**ABOUT THIS EXERCISE**
Every line below should be repeated exactly.

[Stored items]
>>

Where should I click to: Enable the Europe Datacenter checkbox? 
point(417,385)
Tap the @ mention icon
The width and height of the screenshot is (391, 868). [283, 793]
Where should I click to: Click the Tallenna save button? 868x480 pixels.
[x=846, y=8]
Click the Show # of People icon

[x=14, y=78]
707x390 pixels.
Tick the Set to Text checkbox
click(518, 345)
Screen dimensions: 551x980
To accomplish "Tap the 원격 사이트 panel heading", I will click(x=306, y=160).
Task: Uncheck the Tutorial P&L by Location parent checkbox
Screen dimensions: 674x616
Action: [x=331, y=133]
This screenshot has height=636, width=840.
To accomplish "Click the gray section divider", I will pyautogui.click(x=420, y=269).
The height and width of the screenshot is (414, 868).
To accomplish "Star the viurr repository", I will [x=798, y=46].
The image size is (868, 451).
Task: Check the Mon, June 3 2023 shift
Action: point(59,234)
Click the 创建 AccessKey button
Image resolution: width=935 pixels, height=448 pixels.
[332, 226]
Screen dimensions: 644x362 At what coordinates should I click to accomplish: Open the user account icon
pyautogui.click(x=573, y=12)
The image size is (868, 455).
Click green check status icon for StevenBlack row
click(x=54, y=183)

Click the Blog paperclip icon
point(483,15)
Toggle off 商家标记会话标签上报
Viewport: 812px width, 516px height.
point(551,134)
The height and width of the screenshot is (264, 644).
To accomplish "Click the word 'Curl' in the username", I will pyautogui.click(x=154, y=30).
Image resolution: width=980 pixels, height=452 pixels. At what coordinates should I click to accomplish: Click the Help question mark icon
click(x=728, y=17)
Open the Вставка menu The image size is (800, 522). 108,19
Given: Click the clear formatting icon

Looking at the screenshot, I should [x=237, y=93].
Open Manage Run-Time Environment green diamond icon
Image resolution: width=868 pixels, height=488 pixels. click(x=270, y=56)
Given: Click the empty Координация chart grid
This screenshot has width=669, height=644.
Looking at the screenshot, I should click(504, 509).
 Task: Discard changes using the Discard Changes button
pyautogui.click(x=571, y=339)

<<

**WRITTEN ANSWER**
Where should I click to: Enable the Europe Datacenter checkbox? 
point(417,385)
Tap the @ mention icon
The width and height of the screenshot is (391, 868). [283, 793]
Where should I click to: Click the Tallenna save button? 868x480 pixels.
[x=846, y=8]
Click the Show # of People icon

[x=14, y=78]
707x390 pixels.
Tick the Set to Text checkbox
click(518, 345)
Screen dimensions: 551x980
To accomplish "Tap the 원격 사이트 panel heading", I will click(x=306, y=160).
Task: Uncheck the Tutorial P&L by Location parent checkbox
Screen dimensions: 674x616
Action: [x=331, y=133]
This screenshot has height=636, width=840.
To accomplish "Click the gray section divider", I will pyautogui.click(x=420, y=269).
The height and width of the screenshot is (414, 868).
To accomplish "Star the viurr repository", I will [x=798, y=46].
The image size is (868, 451).
Task: Check the Mon, June 3 2023 shift
Action: point(59,234)
Click the 创建 AccessKey button
Image resolution: width=935 pixels, height=448 pixels.
[332, 226]
Screen dimensions: 644x362 At what coordinates should I click to accomplish: Open the user account icon
pyautogui.click(x=573, y=12)
The image size is (868, 455).
Click green check status icon for StevenBlack row
click(x=54, y=183)

Click the Blog paperclip icon
point(483,15)
Toggle off 商家标记会话标签上报
Viewport: 812px width, 516px height.
point(551,134)
The height and width of the screenshot is (264, 644).
To accomplish "Click the word 'Curl' in the username", I will pyautogui.click(x=154, y=30).
Image resolution: width=980 pixels, height=452 pixels. At what coordinates should I click to accomplish: Click the Help question mark icon
click(x=728, y=17)
Open the Вставка menu The image size is (800, 522). 108,19
Given: Click the clear formatting icon

Looking at the screenshot, I should [x=237, y=93].
Open Manage Run-Time Environment green diamond icon
Image resolution: width=868 pixels, height=488 pixels. click(x=270, y=56)
Given: Click the empty Координация chart grid
This screenshot has width=669, height=644.
Looking at the screenshot, I should click(504, 509).
 Task: Discard changes using the Discard Changes button
pyautogui.click(x=571, y=339)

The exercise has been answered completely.